• Exercise requirements: Carry on the notes on therapeutic drug monitoring from the point where they stop, keeping their question-and-answer format.
---------- Text ----------
THERAPEUTIC DRUG MONITORING

What is therapeutic drug monitoring (TDM)?
= measurement of drug in plasma to assist in indivualising dosage regimen for a
particular patient (especially when therapeutic effect is not easily measured)
What is the theoretical basis for TDM?
major assumption is that there is a direct and predicatble relationship between:
o concentration of drug in plasma
o unbound concentration of drug in plasma
o tissue concentration of drug (inc. concentration at site(s) of action)
o pharmacological effect, either efficacy and toxicity
What is the therapeutic concentration rage?
= range of concentrations associated with a high degree of efficacy and a low risk
of dose related predictable toxicity derived from populations of patients
note: a small proportion of patients will show excellent responses be;pw the lower
limit of the range, and others will derive benefit only a concentration above the
range
When is TDM useful?
TDM is only useful when there is a known relationship between plasma drug
concentration and pharacological response
for some drugs, the therapeutic response is difficult to measure (e.g. prophylactic
agents such as anticonvulstants, cardiac anti-arrhythmic agents)
some drugs have unpredictable relations between dose and plasma concentration
(e.g. dose dependnet or "non linear" kinetic drugs such as phenytoin)
some drugs have very narrow therapeutic index (e.g. digoxin, aminoglycosides,
anticonvulsants, anti-arrhytmic agents, theophylline, lithium, salicylic acid)
where poor patient compliance is suspected
for some drugs, adverse effects of drug may mimic disease state (e.g. digoxin can
cause arrhythmias, cyclosporin)
when there is suspected toxicity
when there is reason to suspect there has been a change in pharmacokinetics
(renal function, hepatic function etc.)
What do you need to know to intrepret the TDM results?
exact knowledge of sampling time of plasma in relation to time of dose
administered; in general, it is bets to take a pre-dose (trough) sample, because this
is the most easily predictable part of the concentration-time curve (i.e. you know
that this will be the minimum value)
knowledge of the sampling time in relation to "steady state" (how many half lives
have elapsed since the dose was started or changed)
an understanding of the drug's (and the formulation) plasma concentraion versus
time profile (e.g. immediate or slow release)
---------- Provided information ----------
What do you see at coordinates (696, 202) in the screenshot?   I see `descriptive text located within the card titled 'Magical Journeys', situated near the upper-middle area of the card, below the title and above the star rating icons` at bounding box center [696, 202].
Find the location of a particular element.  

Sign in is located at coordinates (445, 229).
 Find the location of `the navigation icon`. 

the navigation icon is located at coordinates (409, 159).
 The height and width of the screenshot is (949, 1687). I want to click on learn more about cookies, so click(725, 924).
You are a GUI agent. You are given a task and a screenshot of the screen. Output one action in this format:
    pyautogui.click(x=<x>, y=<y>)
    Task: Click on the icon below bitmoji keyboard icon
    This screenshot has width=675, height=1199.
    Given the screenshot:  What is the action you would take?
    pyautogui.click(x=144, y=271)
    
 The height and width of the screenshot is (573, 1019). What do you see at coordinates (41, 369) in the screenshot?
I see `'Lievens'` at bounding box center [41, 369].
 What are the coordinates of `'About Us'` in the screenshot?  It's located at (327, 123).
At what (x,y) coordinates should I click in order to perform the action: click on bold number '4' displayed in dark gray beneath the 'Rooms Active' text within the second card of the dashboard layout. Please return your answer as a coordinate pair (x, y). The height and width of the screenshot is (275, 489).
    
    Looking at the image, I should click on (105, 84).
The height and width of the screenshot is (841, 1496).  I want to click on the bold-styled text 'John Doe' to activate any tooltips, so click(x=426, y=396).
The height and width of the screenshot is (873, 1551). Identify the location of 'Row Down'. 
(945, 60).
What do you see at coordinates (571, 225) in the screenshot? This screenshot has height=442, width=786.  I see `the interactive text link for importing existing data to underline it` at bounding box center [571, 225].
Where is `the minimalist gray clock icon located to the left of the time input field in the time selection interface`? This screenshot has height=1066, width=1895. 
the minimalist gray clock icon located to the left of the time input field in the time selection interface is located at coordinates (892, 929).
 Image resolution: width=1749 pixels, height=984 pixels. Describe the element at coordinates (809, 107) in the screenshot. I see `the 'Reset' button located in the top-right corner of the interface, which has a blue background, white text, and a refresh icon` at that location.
----------
• Result of this task:
knowledge of any possible non-linear kinetics of the drug
o example: protein binding - valproate, salicylate
o example: clearance - phenytoin
knowledge of patient specific changes, examples include
o pregnancy
o extremes of age
o genetics
o renal, hepatic, cardiac disease
o hypoalbuminaemia
o concomitant drug therapy
What is the proper clinical role of TDM?
plasma drug concentrations must always be seen in a clinical context
CASE 1
20 year old has had epilepsy since age 12, but been seizure free since age 14
over this 6 year period, he has taken phenytoin (260 mh daily) and
carrbamazepine (400 mg daily)
he attended his family doctor, who ordered TDM of both drugs, giving these
values:
o plasma phenytoin concentration = 24 umol/L (therapeutic range 40-80)
o plasma carbamazepine concentration = 12 umol/L (therapeutic range 20-
50 umol/L)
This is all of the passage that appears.